- **TASK REQUIREMENTS**:
Please restate, word for word, each line from the one containing "The width and height of the screenshot is (467, 323)." through the end of the entries below.

(DATA FOR PROCESSING Opens)

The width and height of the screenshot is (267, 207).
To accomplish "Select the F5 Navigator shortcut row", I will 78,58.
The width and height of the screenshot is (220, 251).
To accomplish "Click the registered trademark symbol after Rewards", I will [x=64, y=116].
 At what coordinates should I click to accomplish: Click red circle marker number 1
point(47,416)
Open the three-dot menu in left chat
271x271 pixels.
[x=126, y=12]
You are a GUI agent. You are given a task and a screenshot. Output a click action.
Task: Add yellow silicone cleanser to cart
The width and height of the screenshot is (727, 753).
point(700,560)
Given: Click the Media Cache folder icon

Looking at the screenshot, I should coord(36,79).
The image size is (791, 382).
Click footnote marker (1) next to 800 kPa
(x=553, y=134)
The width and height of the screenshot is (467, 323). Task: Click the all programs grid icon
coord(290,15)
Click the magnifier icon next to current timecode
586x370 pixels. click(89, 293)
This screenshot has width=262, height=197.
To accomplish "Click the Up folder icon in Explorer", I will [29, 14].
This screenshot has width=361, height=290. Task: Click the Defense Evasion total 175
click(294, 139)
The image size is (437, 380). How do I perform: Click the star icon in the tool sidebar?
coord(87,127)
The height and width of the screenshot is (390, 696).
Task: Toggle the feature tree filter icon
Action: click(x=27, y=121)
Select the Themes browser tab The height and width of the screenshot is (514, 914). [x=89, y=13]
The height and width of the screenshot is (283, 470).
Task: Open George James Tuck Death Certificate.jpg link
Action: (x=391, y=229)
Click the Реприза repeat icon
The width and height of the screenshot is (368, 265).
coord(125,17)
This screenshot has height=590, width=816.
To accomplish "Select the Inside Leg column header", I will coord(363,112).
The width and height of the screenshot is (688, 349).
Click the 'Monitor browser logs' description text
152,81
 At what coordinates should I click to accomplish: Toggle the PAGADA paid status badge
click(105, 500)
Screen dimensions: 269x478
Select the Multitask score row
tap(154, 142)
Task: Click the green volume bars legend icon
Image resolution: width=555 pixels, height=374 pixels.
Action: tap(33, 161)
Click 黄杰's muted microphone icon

(DATA FOR PROCESSING Closes)

- **ANSWER TO THIS PROBLEM**:
The width and height of the screenshot is (467, 323). Task: Click the all programs grid icon
coord(290,15)
Click the magnifier icon next to current timecode
586x370 pixels. click(89, 293)
This screenshot has width=262, height=197.
To accomplish "Click the Up folder icon in Explorer", I will [29, 14].
This screenshot has width=361, height=290. Task: Click the Defense Evasion total 175
click(294, 139)
The image size is (437, 380). How do I perform: Click the star icon in the tool sidebar?
coord(87,127)
The height and width of the screenshot is (390, 696).
Task: Toggle the feature tree filter icon
Action: click(x=27, y=121)
Select the Themes browser tab The height and width of the screenshot is (514, 914). [x=89, y=13]
The height and width of the screenshot is (283, 470).
Task: Open George James Tuck Death Certificate.jpg link
Action: (x=391, y=229)
Click the Реприза repeat icon
The width and height of the screenshot is (368, 265).
coord(125,17)
This screenshot has height=590, width=816.
To accomplish "Select the Inside Leg column header", I will coord(363,112).
The width and height of the screenshot is (688, 349).
Click the 'Monitor browser logs' description text
152,81
 At what coordinates should I click to accomplish: Toggle the PAGADA paid status badge
click(105, 500)
Screen dimensions: 269x478
Select the Multitask score row
tap(154, 142)
Task: Click the green volume bars legend icon
Image resolution: width=555 pixels, height=374 pixels.
Action: tap(33, 161)
Click 黄杰's muted microphone icon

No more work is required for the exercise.